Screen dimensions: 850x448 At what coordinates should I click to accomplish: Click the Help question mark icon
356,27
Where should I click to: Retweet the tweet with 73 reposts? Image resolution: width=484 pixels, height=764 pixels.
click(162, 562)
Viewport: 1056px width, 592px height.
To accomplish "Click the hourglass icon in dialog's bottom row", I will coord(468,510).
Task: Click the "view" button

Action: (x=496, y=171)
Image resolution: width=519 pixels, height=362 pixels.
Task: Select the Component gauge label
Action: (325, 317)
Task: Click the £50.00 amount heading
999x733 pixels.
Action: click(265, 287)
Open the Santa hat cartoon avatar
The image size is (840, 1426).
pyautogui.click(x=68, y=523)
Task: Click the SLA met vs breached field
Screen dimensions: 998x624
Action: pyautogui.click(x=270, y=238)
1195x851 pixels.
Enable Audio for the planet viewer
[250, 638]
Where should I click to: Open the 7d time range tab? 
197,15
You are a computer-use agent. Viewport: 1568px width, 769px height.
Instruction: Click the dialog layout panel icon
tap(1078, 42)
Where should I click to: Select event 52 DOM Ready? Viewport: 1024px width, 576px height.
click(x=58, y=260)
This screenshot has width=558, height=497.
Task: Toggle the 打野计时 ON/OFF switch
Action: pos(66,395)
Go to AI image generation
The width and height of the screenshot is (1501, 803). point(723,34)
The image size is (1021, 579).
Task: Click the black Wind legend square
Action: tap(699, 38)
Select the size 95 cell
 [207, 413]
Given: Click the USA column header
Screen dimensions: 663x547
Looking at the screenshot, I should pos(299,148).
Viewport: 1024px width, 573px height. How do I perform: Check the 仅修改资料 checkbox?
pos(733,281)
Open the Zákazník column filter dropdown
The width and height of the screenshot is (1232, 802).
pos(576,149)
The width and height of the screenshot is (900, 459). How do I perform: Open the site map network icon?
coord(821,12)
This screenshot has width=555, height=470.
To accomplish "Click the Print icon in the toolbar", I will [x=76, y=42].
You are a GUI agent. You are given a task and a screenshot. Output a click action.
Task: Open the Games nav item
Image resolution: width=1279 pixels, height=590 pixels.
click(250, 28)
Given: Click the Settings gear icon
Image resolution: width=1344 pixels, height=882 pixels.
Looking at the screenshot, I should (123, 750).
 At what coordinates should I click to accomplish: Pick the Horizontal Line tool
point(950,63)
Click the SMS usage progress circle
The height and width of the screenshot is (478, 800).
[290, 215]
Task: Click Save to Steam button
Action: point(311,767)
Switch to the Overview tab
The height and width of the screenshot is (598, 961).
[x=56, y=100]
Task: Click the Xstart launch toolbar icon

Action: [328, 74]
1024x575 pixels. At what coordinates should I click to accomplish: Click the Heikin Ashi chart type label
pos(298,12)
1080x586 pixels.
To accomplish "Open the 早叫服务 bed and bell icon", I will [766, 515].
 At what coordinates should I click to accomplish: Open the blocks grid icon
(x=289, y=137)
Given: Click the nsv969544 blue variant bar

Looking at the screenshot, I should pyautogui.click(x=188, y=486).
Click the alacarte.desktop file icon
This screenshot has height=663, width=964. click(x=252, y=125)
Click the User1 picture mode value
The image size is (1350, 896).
**********
Task item = Only lines with the word "will" belong in the answer; copy each of them from the material above.

Exercise answer =
To accomplish "Click the hourglass icon in dialog's bottom row", I will coord(468,510).
To accomplish "Click the Print icon in the toolbar", I will [x=76, y=42].
To accomplish "Open the 早叫服务 bed and bell icon", I will [766, 515].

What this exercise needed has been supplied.